Go through the records below and copy out every line that contains the word "computer".

===== Extracted entries

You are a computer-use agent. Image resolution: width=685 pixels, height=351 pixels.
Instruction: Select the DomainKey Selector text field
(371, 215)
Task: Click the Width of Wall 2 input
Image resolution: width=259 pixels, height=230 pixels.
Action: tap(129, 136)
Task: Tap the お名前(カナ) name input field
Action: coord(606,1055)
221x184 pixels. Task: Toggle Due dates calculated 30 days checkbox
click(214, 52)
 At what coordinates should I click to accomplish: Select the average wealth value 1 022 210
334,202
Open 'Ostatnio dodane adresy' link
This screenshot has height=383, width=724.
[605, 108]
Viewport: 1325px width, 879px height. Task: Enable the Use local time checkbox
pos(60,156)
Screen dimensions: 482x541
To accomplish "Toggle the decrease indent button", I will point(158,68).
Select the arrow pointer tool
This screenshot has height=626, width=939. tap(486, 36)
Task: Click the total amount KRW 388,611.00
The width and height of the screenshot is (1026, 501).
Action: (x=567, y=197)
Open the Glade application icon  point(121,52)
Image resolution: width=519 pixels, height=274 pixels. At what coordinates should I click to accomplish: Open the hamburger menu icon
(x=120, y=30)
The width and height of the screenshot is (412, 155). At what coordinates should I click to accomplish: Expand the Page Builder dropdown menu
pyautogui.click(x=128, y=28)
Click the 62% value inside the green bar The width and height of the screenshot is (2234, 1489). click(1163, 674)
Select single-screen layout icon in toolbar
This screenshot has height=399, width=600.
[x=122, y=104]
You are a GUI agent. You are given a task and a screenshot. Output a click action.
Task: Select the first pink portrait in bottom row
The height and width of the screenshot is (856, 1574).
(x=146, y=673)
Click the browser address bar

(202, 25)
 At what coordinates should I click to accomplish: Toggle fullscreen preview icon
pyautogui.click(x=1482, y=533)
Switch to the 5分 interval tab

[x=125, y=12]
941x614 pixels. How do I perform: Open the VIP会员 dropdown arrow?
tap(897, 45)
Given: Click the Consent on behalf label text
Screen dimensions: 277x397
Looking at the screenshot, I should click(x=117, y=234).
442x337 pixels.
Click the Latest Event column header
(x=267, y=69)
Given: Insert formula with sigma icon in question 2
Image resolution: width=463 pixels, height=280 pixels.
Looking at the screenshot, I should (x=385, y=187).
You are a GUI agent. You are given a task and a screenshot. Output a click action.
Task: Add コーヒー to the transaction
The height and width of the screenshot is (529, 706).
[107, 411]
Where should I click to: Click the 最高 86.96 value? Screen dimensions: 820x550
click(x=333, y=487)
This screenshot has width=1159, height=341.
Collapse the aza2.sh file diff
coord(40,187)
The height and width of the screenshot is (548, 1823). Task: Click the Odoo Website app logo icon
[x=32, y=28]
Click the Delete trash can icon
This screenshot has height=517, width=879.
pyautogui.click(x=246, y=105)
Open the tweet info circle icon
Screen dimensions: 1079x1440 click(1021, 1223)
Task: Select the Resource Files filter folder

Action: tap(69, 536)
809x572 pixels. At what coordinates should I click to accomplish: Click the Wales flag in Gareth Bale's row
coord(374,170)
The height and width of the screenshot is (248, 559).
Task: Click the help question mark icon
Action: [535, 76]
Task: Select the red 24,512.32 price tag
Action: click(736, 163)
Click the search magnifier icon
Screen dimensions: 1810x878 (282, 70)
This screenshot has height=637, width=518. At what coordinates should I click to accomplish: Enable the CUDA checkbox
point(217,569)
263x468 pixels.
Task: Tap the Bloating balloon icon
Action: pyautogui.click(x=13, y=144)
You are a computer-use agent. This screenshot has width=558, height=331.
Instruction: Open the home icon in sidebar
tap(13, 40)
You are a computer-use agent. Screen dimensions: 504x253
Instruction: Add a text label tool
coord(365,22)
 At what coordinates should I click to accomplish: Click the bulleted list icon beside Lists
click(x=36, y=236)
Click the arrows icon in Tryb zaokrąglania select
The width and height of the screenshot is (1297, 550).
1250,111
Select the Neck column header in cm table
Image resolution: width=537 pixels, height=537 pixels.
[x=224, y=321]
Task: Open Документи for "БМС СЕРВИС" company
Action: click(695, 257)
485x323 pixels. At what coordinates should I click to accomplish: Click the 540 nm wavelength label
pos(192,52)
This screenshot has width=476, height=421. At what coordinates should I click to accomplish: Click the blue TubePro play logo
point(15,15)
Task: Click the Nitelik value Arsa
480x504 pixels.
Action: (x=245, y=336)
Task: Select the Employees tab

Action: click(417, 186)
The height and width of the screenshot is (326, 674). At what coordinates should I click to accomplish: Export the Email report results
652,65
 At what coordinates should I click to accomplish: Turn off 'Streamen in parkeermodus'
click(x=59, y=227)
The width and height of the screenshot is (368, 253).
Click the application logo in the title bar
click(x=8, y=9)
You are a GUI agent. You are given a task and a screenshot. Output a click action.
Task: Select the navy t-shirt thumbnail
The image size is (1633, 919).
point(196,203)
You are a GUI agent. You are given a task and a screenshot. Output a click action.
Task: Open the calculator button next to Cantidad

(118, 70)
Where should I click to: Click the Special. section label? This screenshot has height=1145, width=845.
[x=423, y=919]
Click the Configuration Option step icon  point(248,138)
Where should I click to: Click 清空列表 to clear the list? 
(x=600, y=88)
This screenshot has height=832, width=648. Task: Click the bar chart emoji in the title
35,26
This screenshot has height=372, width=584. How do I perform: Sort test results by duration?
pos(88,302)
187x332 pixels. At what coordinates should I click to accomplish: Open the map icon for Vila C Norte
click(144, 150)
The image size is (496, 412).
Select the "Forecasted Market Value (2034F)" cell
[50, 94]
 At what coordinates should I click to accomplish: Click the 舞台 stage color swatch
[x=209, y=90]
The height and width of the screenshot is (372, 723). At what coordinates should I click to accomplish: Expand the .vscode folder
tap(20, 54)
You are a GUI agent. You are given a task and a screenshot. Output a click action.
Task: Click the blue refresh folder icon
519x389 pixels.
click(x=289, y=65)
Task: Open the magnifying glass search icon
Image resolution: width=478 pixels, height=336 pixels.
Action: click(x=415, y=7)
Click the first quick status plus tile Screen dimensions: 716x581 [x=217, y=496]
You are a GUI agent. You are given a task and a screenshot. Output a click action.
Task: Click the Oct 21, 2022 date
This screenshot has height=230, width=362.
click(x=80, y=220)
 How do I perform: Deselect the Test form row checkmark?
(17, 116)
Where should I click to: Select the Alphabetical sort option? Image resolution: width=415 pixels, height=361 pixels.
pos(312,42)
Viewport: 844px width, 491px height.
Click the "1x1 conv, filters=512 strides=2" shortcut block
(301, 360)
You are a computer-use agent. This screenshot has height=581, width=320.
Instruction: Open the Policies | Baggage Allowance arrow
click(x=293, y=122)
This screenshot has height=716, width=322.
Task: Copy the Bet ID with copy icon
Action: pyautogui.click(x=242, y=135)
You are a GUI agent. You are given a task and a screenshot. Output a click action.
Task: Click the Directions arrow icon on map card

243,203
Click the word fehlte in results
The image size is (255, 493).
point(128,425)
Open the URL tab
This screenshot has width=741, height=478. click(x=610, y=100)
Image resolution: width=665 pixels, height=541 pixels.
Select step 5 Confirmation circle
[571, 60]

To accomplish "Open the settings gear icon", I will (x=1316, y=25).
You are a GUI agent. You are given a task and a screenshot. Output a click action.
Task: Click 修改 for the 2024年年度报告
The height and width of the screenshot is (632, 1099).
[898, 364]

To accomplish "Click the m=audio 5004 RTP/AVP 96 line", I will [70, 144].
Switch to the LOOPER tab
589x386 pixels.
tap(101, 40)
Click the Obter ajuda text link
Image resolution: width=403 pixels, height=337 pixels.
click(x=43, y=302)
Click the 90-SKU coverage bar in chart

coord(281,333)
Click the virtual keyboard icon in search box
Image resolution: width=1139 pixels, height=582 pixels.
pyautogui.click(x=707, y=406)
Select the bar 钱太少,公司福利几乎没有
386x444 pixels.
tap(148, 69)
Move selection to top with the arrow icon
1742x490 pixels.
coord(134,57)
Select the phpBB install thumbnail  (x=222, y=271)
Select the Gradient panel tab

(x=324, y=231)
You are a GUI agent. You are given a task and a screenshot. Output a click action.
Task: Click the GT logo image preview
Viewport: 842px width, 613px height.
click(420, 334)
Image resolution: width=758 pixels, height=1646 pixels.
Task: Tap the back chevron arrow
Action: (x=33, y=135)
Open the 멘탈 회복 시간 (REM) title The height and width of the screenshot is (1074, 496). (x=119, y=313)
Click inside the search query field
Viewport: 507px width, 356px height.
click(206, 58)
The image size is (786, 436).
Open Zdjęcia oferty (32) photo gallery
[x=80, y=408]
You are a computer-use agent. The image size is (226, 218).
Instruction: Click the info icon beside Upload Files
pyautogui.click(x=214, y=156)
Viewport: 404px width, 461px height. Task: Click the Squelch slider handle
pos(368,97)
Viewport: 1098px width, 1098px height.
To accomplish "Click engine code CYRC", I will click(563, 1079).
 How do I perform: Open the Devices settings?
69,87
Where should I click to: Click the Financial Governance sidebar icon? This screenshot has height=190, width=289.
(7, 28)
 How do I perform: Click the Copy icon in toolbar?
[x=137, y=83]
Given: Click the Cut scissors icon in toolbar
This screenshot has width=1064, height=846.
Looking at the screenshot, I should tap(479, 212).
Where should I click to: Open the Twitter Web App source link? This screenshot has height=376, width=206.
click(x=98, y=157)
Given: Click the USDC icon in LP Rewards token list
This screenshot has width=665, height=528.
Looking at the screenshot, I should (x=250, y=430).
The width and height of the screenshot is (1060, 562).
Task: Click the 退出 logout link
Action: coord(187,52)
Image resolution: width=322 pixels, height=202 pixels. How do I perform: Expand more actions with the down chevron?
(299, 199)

==========

Solution to the exercise:
You are a computer-use agent. Image resolution: width=685 pixels, height=351 pixels.
You are a computer-use agent. This screenshot has width=558, height=331.
You are a computer-use agent. Screen dimensions: 504x253
You are a computer-use agent. This screenshot has height=581, width=320.
You are a computer-use agent. The image size is (226, 218).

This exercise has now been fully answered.